══ Dataset content

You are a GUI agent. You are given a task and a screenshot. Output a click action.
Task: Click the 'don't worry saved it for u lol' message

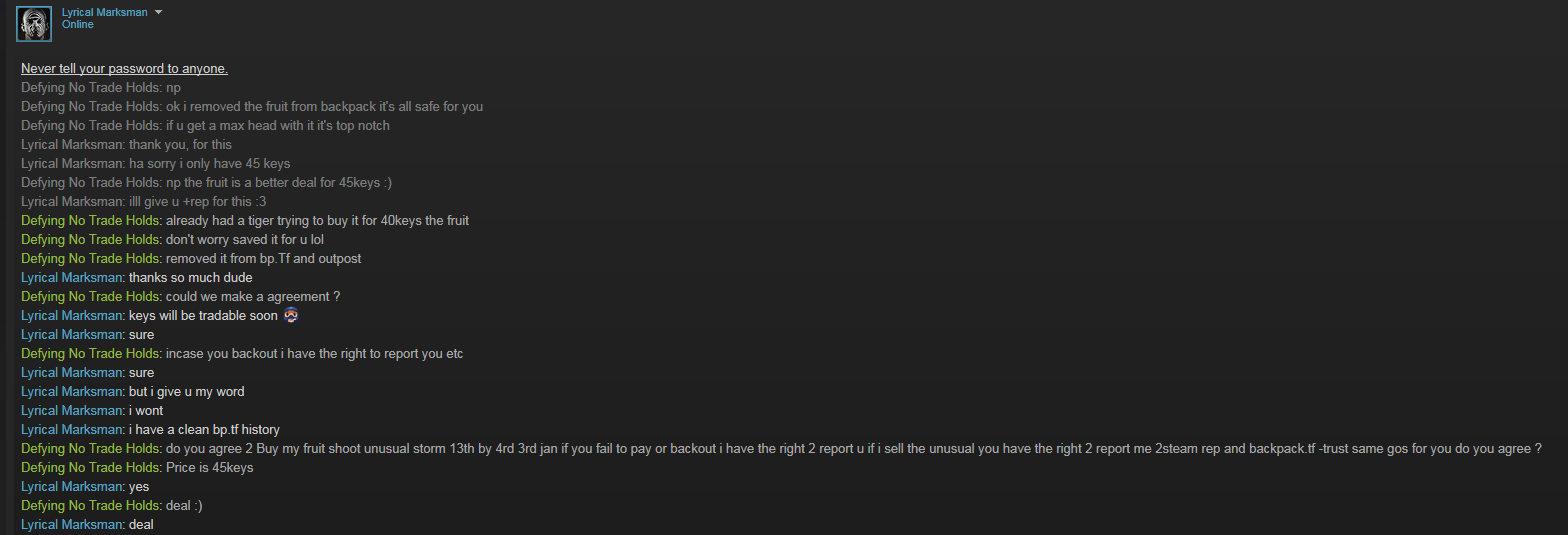coord(245,240)
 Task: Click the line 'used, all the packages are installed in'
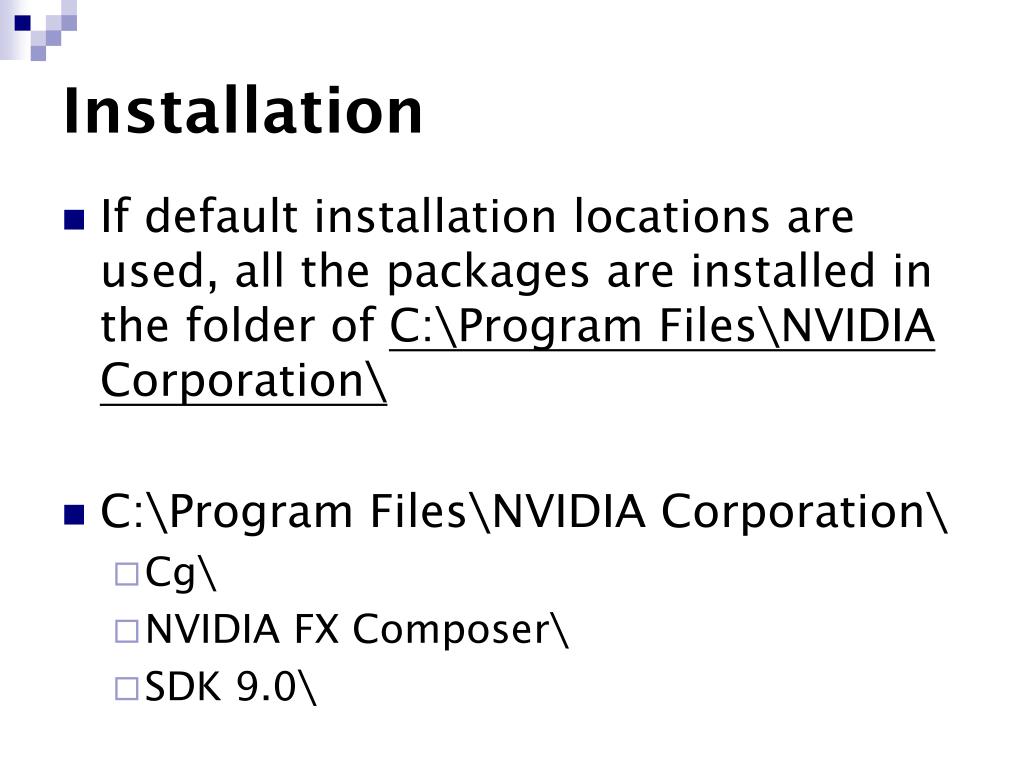516,272
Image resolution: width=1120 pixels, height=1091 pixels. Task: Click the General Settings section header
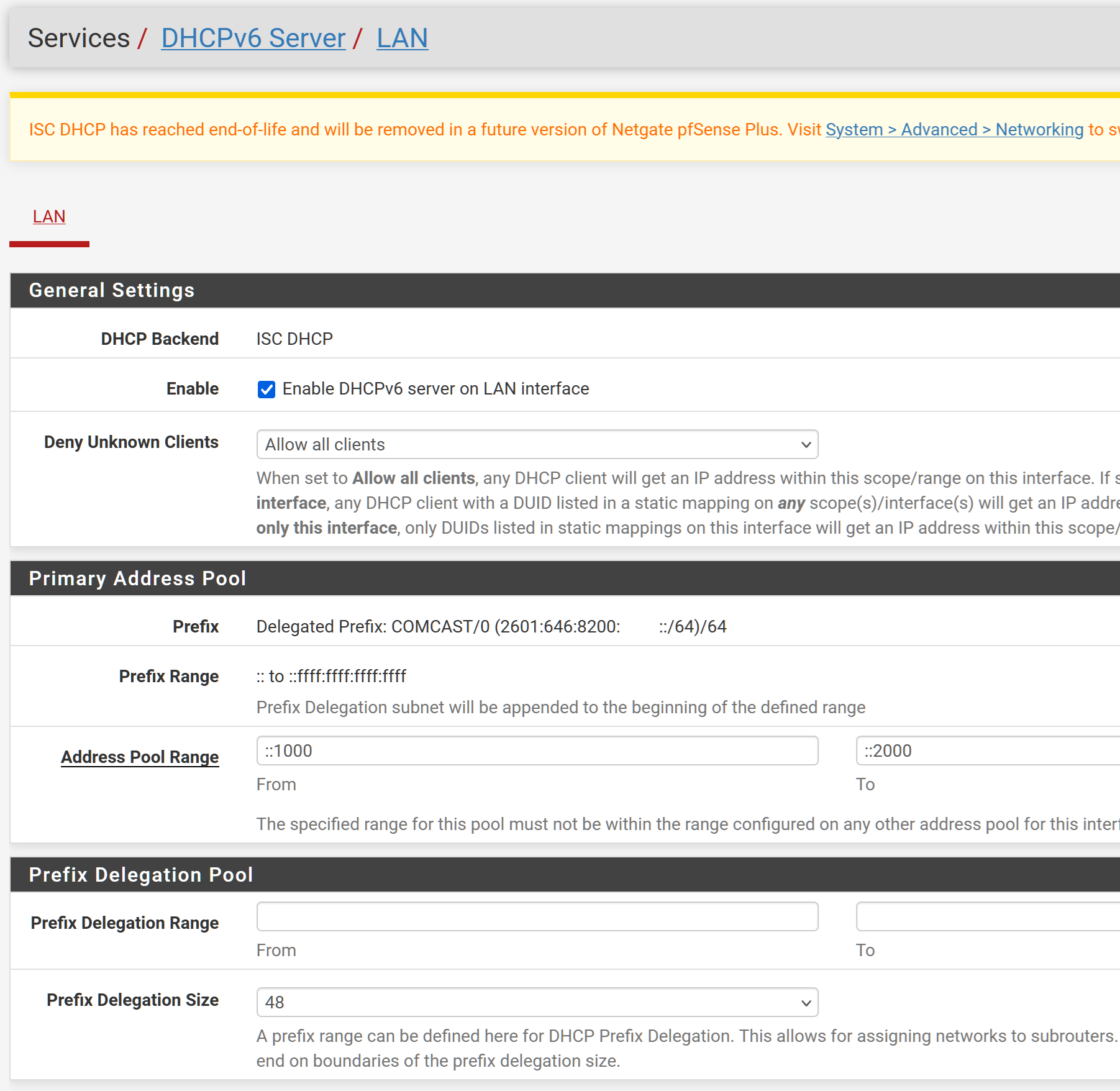tap(112, 290)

════

Skip the pictures, then write out every entry exactly.

You are a GUI agent. You are given a task and a screenshot. Output a click action.
Task: Click the 'don't worry saved it for u lol' message

coord(245,240)
 Task: Click the line 'used, all the packages are installed in'
516,272
Image resolution: width=1120 pixels, height=1091 pixels. Task: Click the General Settings section header
tap(112, 290)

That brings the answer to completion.